» **Data to process**:
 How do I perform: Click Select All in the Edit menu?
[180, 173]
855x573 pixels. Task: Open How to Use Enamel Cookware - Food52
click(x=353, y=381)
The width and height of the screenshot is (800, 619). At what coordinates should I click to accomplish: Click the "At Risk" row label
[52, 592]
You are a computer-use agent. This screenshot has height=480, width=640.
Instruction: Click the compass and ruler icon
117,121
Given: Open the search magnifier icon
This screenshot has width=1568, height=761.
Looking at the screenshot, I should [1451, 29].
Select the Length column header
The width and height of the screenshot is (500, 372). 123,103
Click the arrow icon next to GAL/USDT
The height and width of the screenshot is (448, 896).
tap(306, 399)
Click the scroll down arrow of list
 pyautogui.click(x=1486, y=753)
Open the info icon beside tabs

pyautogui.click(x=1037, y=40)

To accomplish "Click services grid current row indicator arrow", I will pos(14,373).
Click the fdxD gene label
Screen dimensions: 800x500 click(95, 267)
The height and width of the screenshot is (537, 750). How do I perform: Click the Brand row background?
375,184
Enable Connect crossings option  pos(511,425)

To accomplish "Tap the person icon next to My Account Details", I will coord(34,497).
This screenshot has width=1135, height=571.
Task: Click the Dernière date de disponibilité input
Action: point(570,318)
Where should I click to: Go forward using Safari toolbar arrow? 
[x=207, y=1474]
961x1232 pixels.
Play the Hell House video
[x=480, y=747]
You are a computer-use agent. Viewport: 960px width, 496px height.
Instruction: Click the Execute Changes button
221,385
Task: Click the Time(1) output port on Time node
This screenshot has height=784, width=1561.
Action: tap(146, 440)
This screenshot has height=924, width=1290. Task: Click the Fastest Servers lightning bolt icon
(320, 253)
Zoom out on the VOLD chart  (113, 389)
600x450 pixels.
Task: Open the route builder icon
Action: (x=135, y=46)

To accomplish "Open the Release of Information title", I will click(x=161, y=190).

» **Try it**: Return each line of the material above in which the string "computer" appears.

» **Result of this task**:
You are a computer-use agent. This screenshot has height=480, width=640.
You are a computer-use agent. Viewport: 960px width, 496px height.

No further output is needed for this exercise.